4givensins From: 4givensins Date: June 10th, 2010 07:26 am (UTC) (Link)
I should probably be more confident with this answer than I am, but I am almost certain that accurately synthesising a whole DNA sequence is something we're not likely to be able to do in our lifetime. I am also almost certain that if you could, then it would be useful. Make of that what you will.

My biology training ended over a decade ago, so I'm not an expert.
mister_jack From: mister_jack Date: June 10th, 2010 07:56 am (UTC) (Link)
I expect the DNA sequence of a whole mammal to be synthesized in the next five years, ten at the outside. Venter recently created the first artificial genome, albeit one of a bacterium with a very small genome.
mister_jack From: mister_jack Date: June 10th, 2010 07:59 am (UTC) (Link)
"Yes - I'm pretty sure that you'd end up with a lot of cancerous cells because of the telomere problem."

I don't think so. Cells turn cancerous because of multiple mutations which usually includes activating telomerase, but simply re-introducing cells whose DNA has the full original complement of telomeres wouldn't be likely to cause cancer, since this DNA wouldn't be carrying the cancerous mutations.
forest_rose From: forest_rose Date: June 10th, 2010 01:38 pm (UTC) (Link)
Sorry, I was half asleep when I wrote this - I was referring to Queex's ponderings about keeping a cell with a large telomere which. But, re-reading, I think he meant a normal, complete telomere rather than an extra-long one which would give the opportunity for more mutations, so I take back my warnings of doom.

DNA! Get choor DNA! Now with extra telomeres!
mister_jack From: mister_jack Date: June 10th, 2010 01:55 pm (UTC) (Link)
Ah, gotcha. Yes, an extra-long telomere wouldn't help.
mister_jack From: mister_jack Date: June 10th, 2010 08:30 am (UTC) (Link)
Oh, and current sequencing tech is pretty bad compared to the accuracy of DNA replication (by about 3 or 4 orders of magnitude). And the synthesise of DNA even less accurate so there's a good chance that back up and restore would actually create more errors than just being alive would.
purp1e_magic From: purp1e_magic Date: June 10th, 2010 02:38 pm (UTC) (Link)
Don't know much about it (or rather I know as much about it as your other comments include) but it sounds to me like cryogenics: freeze my body and hope they work out how to defrost me.
sobrique From: sobrique Date: June 10th, 2010 02:54 pm (UTC) (Link)
Sort of, but not exactly. I think it's plausible that we be able to use "good" DNA to clone organ replacements.
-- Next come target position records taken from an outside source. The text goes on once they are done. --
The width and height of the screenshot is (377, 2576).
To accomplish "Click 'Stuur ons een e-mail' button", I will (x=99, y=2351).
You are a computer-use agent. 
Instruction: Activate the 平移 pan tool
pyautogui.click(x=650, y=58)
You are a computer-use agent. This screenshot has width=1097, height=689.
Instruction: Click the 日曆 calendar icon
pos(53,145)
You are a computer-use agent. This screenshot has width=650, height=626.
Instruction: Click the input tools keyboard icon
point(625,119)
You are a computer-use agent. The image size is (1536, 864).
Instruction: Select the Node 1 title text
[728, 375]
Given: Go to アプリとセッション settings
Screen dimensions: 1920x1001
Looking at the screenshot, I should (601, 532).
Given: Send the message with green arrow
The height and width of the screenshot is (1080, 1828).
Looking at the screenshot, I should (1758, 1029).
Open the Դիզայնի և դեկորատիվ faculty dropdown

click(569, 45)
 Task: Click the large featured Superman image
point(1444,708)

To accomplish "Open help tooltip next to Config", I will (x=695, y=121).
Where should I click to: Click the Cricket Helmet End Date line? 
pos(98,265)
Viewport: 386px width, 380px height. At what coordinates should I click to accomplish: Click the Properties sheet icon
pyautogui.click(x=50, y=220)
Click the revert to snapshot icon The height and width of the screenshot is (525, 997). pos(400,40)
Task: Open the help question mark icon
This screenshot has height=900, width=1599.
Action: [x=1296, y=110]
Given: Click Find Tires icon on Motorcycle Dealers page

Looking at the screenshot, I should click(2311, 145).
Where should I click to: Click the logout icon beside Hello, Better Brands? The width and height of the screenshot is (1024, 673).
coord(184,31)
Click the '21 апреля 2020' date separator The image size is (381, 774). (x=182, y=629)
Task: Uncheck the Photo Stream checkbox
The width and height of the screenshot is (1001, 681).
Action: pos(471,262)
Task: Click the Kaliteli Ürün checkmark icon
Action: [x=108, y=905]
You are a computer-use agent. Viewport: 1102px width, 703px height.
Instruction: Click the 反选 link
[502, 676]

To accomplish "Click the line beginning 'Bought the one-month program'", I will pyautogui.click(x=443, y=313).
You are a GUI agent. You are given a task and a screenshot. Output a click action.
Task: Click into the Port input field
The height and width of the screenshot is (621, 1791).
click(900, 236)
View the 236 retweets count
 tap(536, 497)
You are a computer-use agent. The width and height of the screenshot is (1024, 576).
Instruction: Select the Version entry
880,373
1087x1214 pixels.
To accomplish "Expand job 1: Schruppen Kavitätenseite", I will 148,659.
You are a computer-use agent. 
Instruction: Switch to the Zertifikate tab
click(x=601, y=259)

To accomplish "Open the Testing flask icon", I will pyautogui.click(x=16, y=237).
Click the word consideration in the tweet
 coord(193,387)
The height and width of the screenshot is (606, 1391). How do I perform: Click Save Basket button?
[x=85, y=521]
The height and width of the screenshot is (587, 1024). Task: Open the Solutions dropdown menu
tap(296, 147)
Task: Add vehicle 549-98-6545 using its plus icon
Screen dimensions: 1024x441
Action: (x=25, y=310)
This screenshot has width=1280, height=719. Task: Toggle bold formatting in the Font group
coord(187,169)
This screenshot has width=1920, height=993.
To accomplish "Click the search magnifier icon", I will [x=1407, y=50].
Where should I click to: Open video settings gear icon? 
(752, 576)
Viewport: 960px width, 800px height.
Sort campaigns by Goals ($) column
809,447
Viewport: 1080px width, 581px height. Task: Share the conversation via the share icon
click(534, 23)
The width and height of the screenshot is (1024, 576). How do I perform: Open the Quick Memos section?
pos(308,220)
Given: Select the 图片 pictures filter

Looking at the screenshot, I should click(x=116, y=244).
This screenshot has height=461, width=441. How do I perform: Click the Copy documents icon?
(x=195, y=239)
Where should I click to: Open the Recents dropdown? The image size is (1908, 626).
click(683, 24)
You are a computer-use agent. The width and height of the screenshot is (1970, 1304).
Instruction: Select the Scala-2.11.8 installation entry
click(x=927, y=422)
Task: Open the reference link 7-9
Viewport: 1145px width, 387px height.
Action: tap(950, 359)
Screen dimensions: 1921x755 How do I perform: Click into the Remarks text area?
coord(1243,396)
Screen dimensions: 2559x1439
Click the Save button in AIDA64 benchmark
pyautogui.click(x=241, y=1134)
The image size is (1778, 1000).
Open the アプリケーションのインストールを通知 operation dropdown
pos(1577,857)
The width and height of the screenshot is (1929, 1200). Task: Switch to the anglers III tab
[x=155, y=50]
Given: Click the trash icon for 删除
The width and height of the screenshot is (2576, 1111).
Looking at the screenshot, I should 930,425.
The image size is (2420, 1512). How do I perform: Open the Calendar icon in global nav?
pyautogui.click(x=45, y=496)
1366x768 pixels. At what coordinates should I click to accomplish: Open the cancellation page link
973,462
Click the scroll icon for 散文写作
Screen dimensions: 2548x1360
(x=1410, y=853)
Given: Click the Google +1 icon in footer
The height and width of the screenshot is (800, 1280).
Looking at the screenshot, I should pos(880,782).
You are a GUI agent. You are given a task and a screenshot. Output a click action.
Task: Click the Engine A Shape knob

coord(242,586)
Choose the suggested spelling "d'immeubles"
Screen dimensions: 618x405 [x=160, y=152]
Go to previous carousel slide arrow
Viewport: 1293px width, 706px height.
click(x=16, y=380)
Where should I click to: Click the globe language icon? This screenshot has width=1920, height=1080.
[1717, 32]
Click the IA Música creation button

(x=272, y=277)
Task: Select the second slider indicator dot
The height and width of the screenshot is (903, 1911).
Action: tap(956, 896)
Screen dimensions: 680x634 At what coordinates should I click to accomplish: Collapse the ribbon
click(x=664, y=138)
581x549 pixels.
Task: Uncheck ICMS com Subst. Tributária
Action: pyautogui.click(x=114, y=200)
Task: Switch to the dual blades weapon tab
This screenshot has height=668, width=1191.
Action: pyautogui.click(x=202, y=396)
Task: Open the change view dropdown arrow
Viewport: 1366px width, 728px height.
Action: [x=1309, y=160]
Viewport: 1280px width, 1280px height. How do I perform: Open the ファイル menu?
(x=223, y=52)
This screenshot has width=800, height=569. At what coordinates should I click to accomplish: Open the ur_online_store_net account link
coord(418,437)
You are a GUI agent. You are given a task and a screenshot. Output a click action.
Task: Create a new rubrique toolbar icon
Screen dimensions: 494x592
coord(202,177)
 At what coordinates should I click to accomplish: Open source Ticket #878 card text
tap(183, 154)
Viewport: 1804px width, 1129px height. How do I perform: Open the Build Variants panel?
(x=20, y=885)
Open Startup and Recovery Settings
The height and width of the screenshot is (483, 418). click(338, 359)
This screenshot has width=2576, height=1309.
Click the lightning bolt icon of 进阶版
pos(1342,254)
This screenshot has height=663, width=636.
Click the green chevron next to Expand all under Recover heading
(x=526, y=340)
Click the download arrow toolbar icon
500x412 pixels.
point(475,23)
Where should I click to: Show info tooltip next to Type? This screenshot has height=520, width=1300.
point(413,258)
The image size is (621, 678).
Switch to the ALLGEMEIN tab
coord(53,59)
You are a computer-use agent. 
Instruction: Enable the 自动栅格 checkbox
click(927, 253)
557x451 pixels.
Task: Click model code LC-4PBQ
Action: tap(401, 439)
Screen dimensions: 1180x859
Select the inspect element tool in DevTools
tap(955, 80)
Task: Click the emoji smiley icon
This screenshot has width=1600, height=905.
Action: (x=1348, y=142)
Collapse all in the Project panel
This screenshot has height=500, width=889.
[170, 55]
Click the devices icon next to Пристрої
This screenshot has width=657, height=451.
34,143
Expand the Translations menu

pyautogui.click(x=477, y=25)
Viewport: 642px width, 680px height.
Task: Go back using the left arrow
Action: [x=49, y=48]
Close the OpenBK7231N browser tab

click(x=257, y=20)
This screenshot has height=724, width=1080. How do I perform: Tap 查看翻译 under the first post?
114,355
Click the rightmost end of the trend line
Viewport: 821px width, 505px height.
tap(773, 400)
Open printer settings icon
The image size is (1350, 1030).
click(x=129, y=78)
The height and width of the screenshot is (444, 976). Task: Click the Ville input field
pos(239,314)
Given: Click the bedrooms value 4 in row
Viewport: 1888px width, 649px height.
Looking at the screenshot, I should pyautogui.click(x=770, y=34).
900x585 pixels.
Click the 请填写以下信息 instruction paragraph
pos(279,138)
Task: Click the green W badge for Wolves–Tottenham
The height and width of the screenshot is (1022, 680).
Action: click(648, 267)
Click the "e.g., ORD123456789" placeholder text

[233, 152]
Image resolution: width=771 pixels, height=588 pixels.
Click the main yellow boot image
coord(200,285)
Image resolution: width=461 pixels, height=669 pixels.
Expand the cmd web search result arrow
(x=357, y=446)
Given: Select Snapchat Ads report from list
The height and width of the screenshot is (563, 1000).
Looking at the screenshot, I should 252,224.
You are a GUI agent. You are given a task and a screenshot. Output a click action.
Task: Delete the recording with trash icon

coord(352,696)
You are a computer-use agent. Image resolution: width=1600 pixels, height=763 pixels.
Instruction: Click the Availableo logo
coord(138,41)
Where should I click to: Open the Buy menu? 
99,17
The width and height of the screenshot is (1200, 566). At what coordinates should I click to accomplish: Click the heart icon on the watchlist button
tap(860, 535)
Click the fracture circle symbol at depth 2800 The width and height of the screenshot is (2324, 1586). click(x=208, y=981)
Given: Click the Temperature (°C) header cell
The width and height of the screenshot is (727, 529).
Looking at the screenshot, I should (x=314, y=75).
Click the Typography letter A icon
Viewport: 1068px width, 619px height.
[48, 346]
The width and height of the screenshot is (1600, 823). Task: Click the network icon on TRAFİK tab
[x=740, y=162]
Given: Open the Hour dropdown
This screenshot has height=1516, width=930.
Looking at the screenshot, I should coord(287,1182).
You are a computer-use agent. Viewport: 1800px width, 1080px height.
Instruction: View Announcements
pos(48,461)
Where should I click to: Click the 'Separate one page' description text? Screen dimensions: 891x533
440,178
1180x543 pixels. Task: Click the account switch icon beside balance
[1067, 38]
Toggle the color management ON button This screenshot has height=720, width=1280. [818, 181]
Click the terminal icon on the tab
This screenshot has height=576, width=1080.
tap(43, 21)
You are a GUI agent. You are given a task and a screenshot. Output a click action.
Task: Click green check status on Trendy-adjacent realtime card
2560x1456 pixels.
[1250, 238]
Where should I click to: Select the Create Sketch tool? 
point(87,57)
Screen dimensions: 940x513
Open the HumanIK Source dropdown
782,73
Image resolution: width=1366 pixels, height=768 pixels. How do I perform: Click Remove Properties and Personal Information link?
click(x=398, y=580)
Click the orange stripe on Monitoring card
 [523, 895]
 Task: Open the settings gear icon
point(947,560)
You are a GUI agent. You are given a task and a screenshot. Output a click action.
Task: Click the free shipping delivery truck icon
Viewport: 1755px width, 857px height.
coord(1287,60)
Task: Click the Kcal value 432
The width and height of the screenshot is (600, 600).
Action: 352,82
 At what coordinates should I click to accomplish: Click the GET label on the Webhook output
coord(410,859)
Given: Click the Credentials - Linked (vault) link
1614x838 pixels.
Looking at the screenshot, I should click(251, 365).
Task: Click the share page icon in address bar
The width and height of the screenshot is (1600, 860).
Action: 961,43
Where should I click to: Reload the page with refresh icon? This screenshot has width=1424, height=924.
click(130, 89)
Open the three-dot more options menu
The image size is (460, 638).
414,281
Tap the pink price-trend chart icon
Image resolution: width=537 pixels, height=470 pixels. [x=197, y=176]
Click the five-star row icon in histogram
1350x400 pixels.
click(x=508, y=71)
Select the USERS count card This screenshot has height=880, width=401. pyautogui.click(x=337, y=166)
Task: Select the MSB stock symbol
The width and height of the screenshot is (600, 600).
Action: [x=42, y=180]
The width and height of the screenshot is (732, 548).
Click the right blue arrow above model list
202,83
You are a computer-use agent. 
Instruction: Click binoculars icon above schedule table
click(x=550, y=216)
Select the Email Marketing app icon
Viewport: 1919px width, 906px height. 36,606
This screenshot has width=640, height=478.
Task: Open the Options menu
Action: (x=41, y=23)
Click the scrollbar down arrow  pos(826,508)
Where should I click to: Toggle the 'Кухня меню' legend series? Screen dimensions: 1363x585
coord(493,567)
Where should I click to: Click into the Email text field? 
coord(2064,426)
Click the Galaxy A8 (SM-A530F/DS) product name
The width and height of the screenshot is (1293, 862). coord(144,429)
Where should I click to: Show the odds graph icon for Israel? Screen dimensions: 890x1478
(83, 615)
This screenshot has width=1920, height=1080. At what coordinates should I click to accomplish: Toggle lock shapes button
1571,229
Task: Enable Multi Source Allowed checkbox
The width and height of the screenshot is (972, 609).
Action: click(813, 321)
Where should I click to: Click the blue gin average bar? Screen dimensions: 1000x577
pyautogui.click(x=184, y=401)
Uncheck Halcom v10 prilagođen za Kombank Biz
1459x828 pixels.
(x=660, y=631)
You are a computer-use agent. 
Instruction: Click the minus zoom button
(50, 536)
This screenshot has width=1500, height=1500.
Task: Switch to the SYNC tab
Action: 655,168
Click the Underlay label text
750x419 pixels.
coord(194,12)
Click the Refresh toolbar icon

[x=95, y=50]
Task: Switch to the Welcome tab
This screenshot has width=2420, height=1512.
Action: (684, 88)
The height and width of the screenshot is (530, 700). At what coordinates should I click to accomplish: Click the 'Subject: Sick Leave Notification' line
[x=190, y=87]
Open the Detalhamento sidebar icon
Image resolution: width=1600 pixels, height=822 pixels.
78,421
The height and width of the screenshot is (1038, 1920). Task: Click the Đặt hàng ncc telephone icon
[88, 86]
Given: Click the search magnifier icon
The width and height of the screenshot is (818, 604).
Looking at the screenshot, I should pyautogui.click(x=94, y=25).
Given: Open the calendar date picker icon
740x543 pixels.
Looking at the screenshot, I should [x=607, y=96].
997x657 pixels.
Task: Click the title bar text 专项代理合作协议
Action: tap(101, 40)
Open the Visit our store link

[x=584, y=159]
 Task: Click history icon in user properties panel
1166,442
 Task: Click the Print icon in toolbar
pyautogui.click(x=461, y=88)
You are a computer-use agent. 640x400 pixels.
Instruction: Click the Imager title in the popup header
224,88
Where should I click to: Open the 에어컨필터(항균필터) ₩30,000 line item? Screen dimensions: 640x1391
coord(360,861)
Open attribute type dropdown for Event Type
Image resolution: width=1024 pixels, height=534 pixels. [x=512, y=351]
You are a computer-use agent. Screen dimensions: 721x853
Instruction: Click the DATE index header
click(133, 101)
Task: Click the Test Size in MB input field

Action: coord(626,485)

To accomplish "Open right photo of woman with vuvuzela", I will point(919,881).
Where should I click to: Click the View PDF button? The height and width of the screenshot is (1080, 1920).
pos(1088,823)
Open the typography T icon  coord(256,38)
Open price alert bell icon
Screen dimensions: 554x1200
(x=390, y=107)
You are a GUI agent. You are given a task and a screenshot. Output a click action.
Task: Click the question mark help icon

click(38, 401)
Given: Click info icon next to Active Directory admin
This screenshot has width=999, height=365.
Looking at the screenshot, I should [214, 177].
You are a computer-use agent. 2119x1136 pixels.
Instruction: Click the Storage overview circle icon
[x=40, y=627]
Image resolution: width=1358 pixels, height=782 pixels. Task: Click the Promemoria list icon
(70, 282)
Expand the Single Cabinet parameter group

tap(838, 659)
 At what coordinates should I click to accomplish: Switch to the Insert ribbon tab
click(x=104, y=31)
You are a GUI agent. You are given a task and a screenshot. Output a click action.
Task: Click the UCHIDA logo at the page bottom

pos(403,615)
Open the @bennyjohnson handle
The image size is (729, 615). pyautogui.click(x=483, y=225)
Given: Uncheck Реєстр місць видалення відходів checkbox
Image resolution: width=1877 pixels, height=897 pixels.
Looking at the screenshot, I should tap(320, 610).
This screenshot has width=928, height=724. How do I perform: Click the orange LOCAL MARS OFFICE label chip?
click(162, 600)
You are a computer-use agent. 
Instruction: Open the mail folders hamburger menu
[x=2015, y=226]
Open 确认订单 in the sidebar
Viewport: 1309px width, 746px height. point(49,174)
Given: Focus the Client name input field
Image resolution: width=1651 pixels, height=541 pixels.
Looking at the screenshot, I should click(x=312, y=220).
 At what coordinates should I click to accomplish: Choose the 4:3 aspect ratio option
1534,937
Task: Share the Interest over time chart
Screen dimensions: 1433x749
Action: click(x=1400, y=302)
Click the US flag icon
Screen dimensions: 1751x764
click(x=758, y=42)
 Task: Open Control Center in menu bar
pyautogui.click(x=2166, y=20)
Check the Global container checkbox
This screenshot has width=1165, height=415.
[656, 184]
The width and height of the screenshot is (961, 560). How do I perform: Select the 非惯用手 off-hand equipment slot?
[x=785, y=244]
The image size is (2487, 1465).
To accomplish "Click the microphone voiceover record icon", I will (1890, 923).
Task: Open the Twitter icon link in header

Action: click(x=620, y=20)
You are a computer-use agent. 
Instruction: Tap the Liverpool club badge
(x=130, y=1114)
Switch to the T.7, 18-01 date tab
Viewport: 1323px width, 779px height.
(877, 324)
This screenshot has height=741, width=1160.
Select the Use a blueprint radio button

DNA also degrades with time, and mutates, and shortens. So yes it's a bit like that but to my mind liable to be ... less about freezing and resurrection, and more about preemptive maintenance.
From: dj_rws Date: June 13th, 2010 05:03 pm (UTC) (Link)
Technically making a copy of your DNA is plausible and then regrowing bits of you by as yet undeveloped technologies will probably be possible in our lifetime. However what biologically makes you, you is not enitrely down to "genetic" information:

(Explains things to degree level chemistry/biology)

There are more complex biological factors such as protein-protein interactions, post-translation genetic modifications such as methylation (methyltransferases), (de)/acylation (HDACs) and protein (mis)/folding (thought to be involved in Alzheimer's and other neurodegenerative disorders).

Life is more than just a box of chocolates.